I've spent many happy hours baking along with
the other Tuesdays With Dorie participants.
But not posting about it.
It's been a VERY long time.
There's a catch-up day coming.
For now, I'll report on the Cabin Fever Caramel Banana Bars.
The photo above doesn't do them justice.
We devoured them before I got a better one.
You can refer to the photo on page 66 of Dorie's Cookies.
Ours looked just like that.

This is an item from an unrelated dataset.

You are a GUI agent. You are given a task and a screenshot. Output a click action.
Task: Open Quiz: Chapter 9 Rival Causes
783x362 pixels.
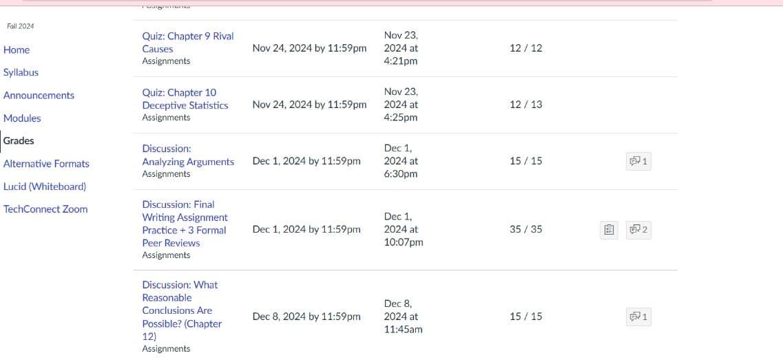point(188,43)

No kidding.
It's been COLD here in Georgia.
Instead of Cabin Fever, I had a case of
Too-Cold-And-Lazy-to-Go-to-The-Grocery-Store.
How's that for a recipe title?
Didn't have fresh bananas, but there were some in the freezer for smoothies.

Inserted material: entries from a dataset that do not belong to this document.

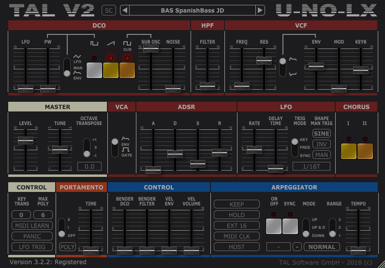Select the SINE LFO shape
Image resolution: width=385 pixels, height=268 pixels.
(x=321, y=134)
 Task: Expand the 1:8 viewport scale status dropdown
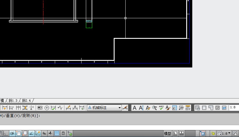229,134
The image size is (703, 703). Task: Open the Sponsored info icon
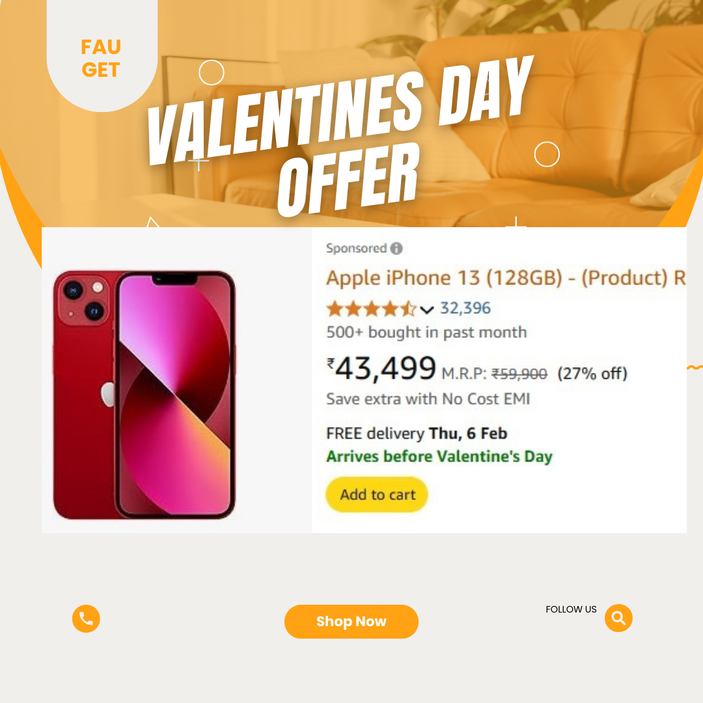point(396,249)
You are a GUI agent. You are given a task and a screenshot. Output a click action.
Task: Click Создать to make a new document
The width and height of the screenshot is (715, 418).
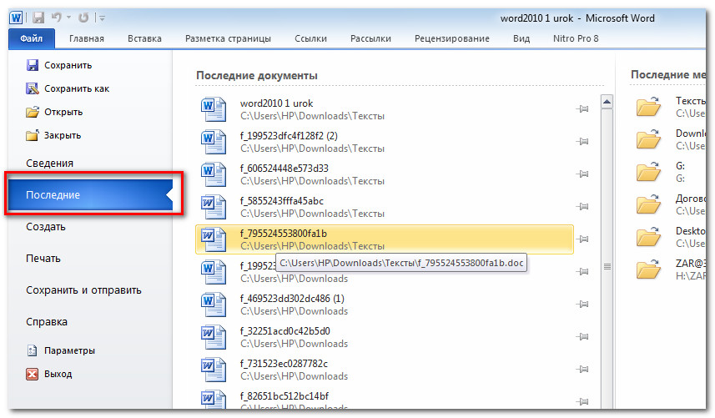(x=46, y=226)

Didn't have yogurt or sour cream, but there was leftover eggnog.
Close enough.
We loved the crunch of the peanuts in the bar.
I used bittersweet chocolate on top.
Daughter said "obviously the right choice."
So much has happened since my last post. For now, let's just say 2017 was not our best year. Life goes on. One step at a time. It's all a person can do. A cookie now and then helps.
Here's a shoe. Actually two of them.
so glad to see you again! sorry that you were having trouble posting your link...i caught it in the spam file and approved it. i think eggnog in these probably made them even better! xoxo
ReplyDeleteThanks! Sorry - I didn't know that whole long thing was going to post to the LYL. Please delete it if you can.
Deletedone, no worries!
DeleteWelcome back to the group. We loved these bars too. I hope 2018 is better for you.
ReplyDeleteThese bars were terrific. I like the idea of using eggnog in them - yum.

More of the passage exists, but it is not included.